Posted by: Catizhere | June 02, 2009 at 11:00 AM
Mr. Lady sent me. And since I love her, I might tolerate you. : )
Posted by: Kori | June 02, 2009 at 11:56 AM
The parenting decisions don't get simpler over time, do they?
Posted by: Sadia | June 02, 2009 at 12:02 PM
Ugg. I hope the change in meds is a really good change all the way around and that things improve. Thinking of you all.
Posted by: Michell | June 02, 2009 at 12:03 PM
You and The Mom are amazing parents and dealing so well with an extremely difficult situation. I hope Kathryn's words are filled with joy and laughter.
Posted by: Angela | June 02, 2009 at 01:22 PM
My daughter is 15 months old and she already talks in her sleep.
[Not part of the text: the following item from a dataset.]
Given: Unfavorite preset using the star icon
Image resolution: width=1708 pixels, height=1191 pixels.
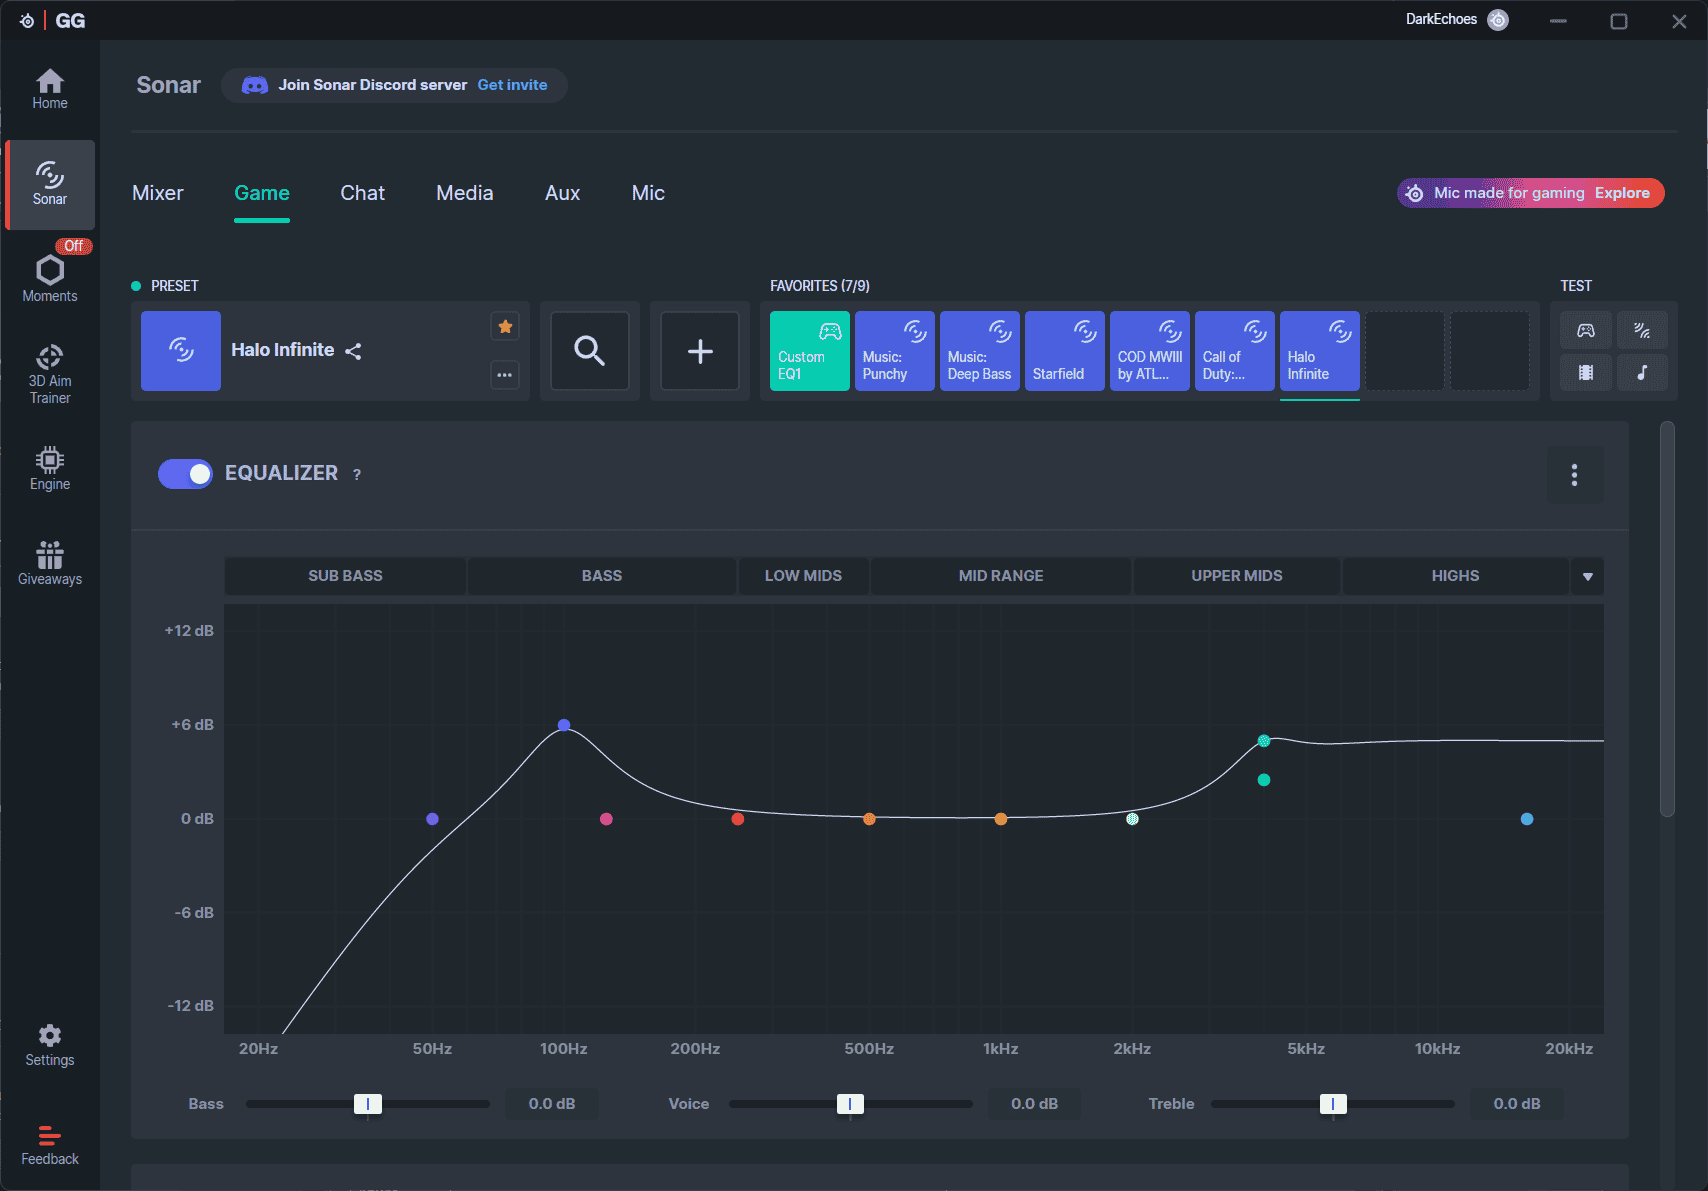Looking at the screenshot, I should tap(505, 326).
Sits right up, says "dah meh webbie la mo," then falls over and closes her eyes again. Can't wait until she's sleep-talking about the unique personalities of rocks.
I wish you luck, and I'm glad your daughters have you as parents.
Posted by: uccellina | June 02, 2009 at 02:00 PM
You and The Mom know what's best for your family. Don't let anyone tell you otherwise. And I'm sure as soon as Kathryn's words light up again, she'll thank you for giving her her "voice" back. Might not use those very words, but you know what I mean!
Posted by: Katie in MA | June 02, 2009 at 02:11 PM
Another beautifully written post. You are my morning whistle stop. You take all these truths and put them in a writting blender and create magic. Magic.